52 a. Bailey recognizes a dividend of $100,000 subject to the 15% tax rate (in 2010). Checker Corporation reduces its E&P by $100,000, the amount of the dividend.
b. Bailey has a dividend of $100,000, which is ordinary income. However, Bailey is entitled to an 65% dividends-received deduction. Checker reduces its E&P by $100,000, the amount of the dividend.
c. Bailey recognizes a long-term capital gain of $60,000( $100,000- $40,000 basis). Checker reduces its E&P by $70,000(25% of the $280,000 balance) because she surrendered 25% of the outstanding stock in a redemption qualifying as a sale. The remaining $30,000 reduces Checker's Paid-In-Capital account.

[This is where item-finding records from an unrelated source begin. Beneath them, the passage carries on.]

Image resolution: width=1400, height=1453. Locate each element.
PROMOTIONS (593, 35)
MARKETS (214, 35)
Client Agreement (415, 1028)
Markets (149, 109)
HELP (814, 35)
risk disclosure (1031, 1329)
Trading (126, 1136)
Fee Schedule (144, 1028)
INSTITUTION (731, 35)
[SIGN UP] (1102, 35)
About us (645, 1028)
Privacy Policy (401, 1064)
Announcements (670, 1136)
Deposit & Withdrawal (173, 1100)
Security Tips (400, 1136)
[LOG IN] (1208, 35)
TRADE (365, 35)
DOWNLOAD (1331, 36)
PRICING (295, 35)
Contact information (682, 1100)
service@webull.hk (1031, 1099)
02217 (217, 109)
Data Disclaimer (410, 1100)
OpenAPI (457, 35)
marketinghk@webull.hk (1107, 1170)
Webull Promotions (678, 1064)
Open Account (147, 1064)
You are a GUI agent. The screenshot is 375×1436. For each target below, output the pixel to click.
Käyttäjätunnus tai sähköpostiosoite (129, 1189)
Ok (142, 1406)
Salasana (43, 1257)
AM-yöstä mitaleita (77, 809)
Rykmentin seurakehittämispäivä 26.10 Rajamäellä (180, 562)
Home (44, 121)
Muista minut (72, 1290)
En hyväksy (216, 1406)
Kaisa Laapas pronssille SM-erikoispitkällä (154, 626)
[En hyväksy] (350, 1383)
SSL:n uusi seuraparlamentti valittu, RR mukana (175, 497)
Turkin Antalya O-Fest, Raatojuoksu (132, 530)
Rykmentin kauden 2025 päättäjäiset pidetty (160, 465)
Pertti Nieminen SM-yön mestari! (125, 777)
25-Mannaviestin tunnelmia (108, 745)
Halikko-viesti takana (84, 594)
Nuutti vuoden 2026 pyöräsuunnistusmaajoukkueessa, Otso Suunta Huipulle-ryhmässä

d. The results are the same as Part c. Bailey recognizes a $60,000 long-term capital gain, and Checker reduces its E&P by $70,000.
e. If Bailey is an individual, she would prefer long-term capital gain treatment. Although capital gains and dividends are both taxed at a maximum rate of 15%(in 2010), she deducts her basis in her stock in calculating her $60,000 of capital gain, whereas dividend treatment does not allow the deduction of basis so she would have to report $100,000 of dividends. If Bailey is a corporation, it normally would prefer dividend treatment. A dividend would increase Bailey's taxable income by $35,000( $100,000- $65,000 DRD). A capital gain would increase taxable income by $60,000, with no special rate on capital gains for corporations.